At last we find out what kind of flowers Margarita was carrying in her hands on that day, fateful for them both. Now, before I had become engrossed in homoeopathy, I studied botany, that is, the properties of the medicinal plants. Botany is interesting because it gives us an understanding of history, geography, religion, mythology, symbolism, and folklore of different peoples. The English word “acacia  in the passage above corresponds to the Russian word “mimosa,” actually used by Bulgakov. Indeed, “mimosa” is a type of acacia, and probing into this matter we can easily find out that---

“…according to Near-Eastern Christian legend, a thorny species of acacia was used for Christ’s crown of thorns.”

And also:

“Acacia was a sacred wood for the ancient Hebrews. According to God’s instructions, Moses used acacia wood in the building of the Ark of the Covenant and the sacred Tabernacle (Exodus, chapters 25-40).”

(Both quotations are taken from Dr. John Lust’s The Herb Book. Section Legend and Lore. Acacia.)

It is thus for the reason of their connection to the Passion of Jesus Christ that these disgusting, disturbing yellow flowersmust be evoking such negative emotions in Master, whose novel, as we know, deals precisely with that subject. No wonder then that Bulgakov devotes so much space to the flower scene. He focuses the reader’s attention on the flowers, returning to them again and again. Margarita throws out these flowers not just once but twice, as after the first time she does it, Master picks them up and carries them for her.

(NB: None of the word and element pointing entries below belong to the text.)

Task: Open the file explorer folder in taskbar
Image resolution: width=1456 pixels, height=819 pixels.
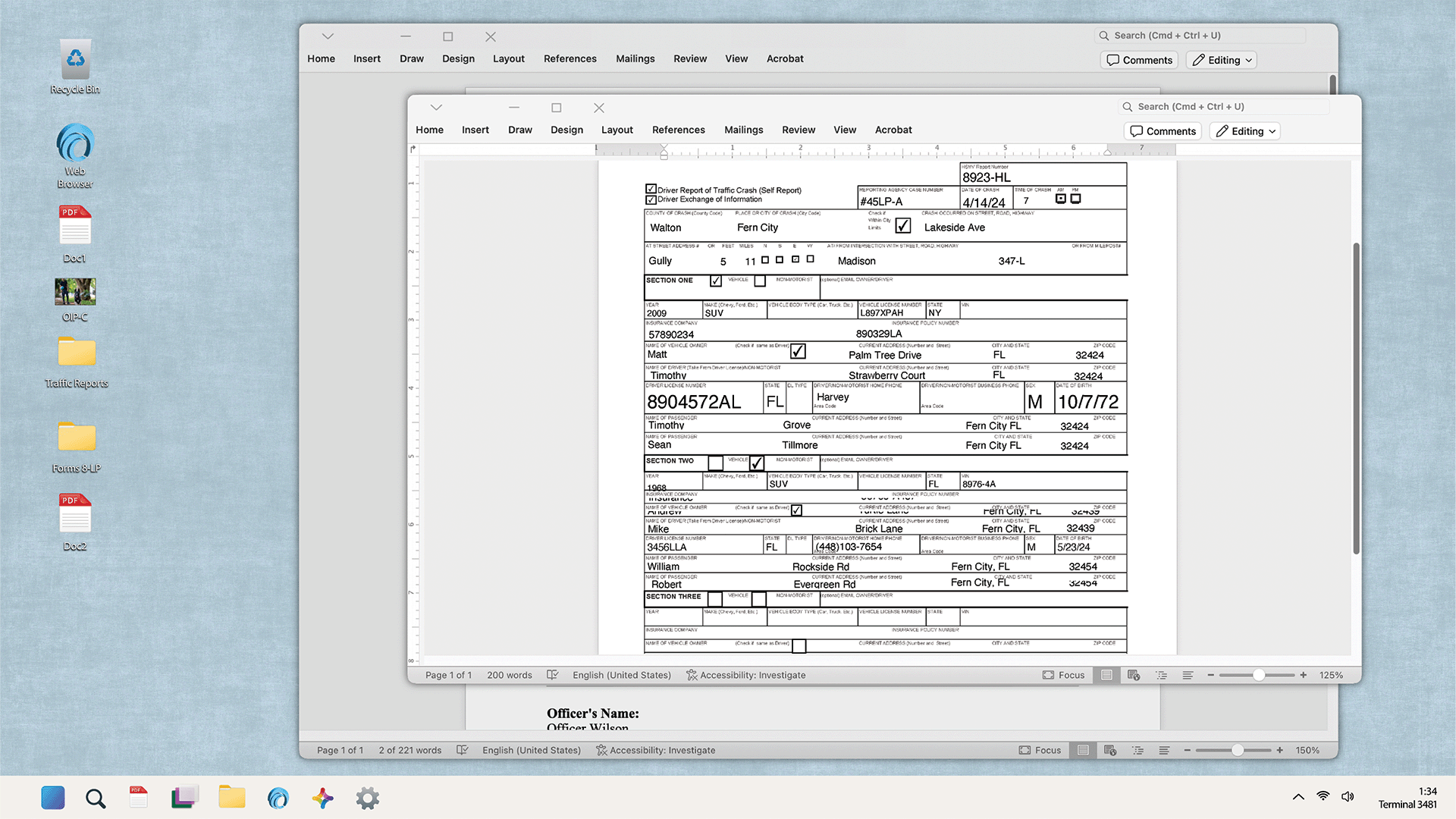Action: point(232,798)
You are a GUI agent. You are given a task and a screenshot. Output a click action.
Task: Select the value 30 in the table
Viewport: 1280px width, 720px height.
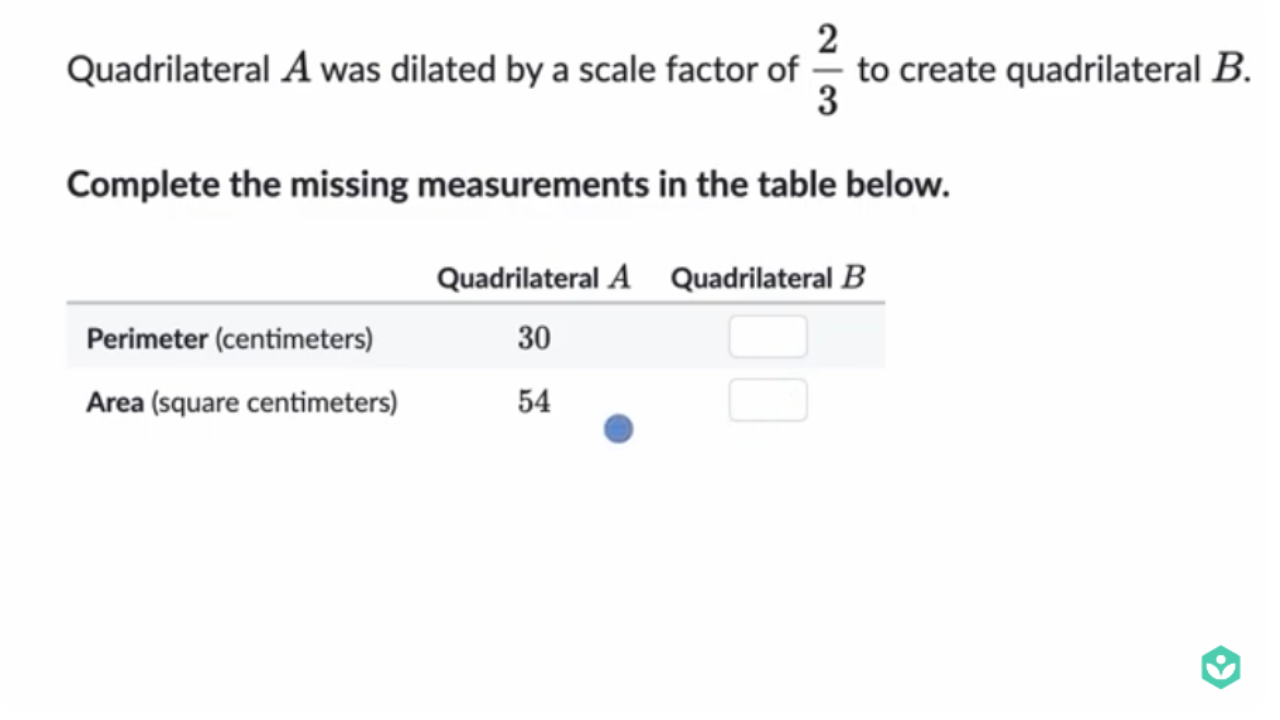[x=533, y=338]
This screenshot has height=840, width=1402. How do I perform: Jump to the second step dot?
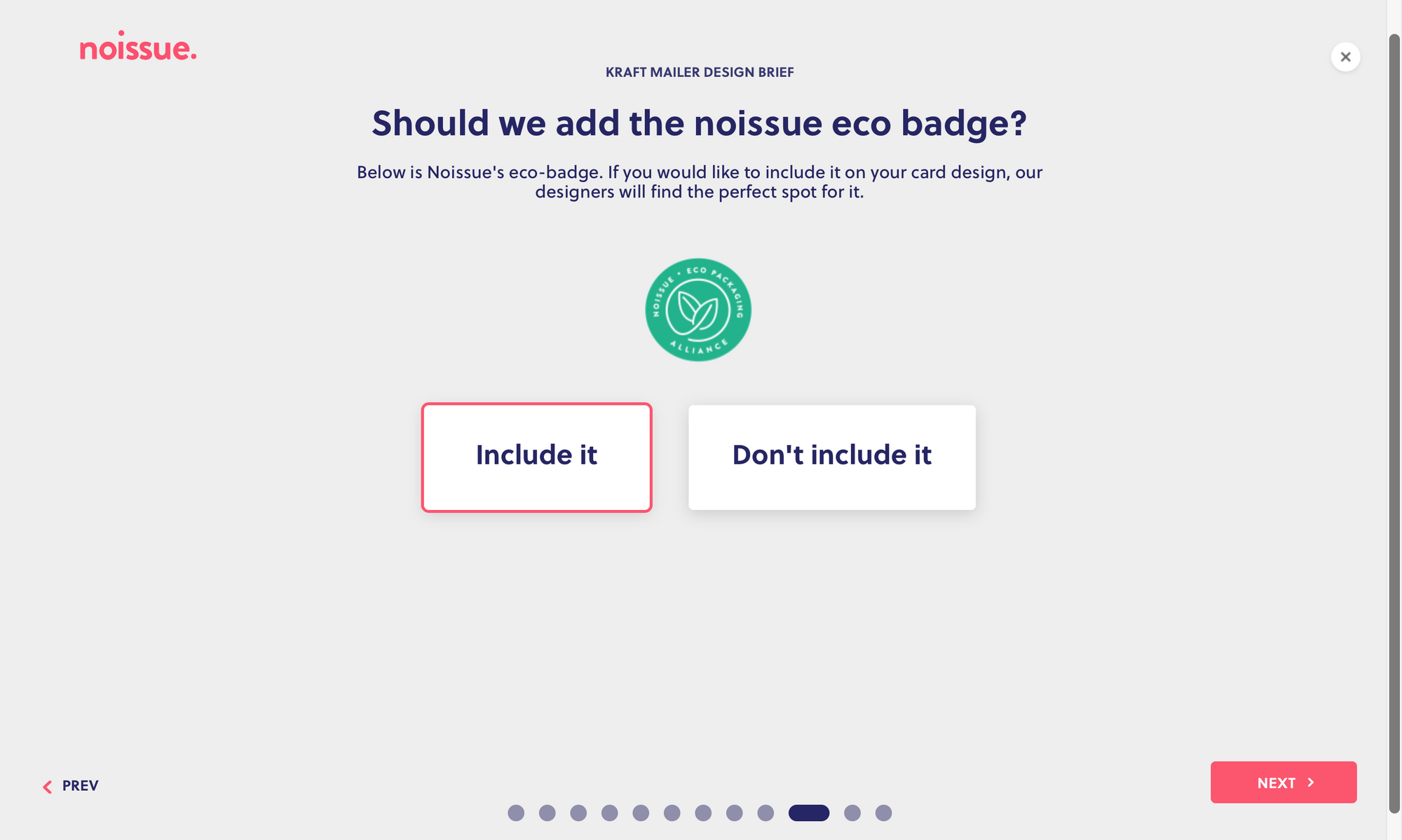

Yet, Master doesn’t fail to mention to Margarita that his favorite flower is the rose, after which Margarita would no longer allow Master to carry acacia for her, and throws the flowers away the second time, this time for good. By contraposing the rose to acacia, Master wins. Curiously, both flowers have deep religious significance. Bulgakov’s rose in all probability comes from Pushkin’s poem (contained in his unfinished play Scenes from the Times of Knights, and undoubtedly influenced by Dante) about a certain knight receiving a secret vision from the Mother of God. The vision was utterly---

“…impenetrable to mind,
And the deepest of impressions
It cut straight into his heart.
Lumen Coeli, Sancta Rosa,
He would cry out, wild and zealous…”
 
There is also a peculiar Christian legend about roses without thorns, growing peaceably in the Garden of Eden before the Fall of Adam and Eve, but following the Fall, thorns appeared on the rose to remind people of their sinful imperfect nature.

How engrossing is Bulgakov’s writing! The flowers dialogue contains a deep religious meaning. Acacia is coming from the Bible, and the rose from Dante’s Commeddia Divina.

Bulgakov is unequivocal. The devil does not receive the souls of Master and Margarita. Master draws the poor woman out of her condition, as the demonic force even at that early time of their first meeting had succeeded in turning her into a witch without her knowledge. Margarita is now saved by Master.

“She was saying that she went out that day with the yellow flowers in hand in order to be found by me, and if that had not happened she would have poisoned herself, because her life was empty.”

Bulgakov stresses the importance of the whole situation.

Knowing now that Margarita had already become a witch during her first meeting with Master, it will be easier for us to understand what was going on. We become witnesses of a struggle of good and evil.

Here Bulgakov illustrates the struggle through the symbolism of flowers. This time the good side wins. Yet there are many temptations ahead, especially after Margarita is left alone.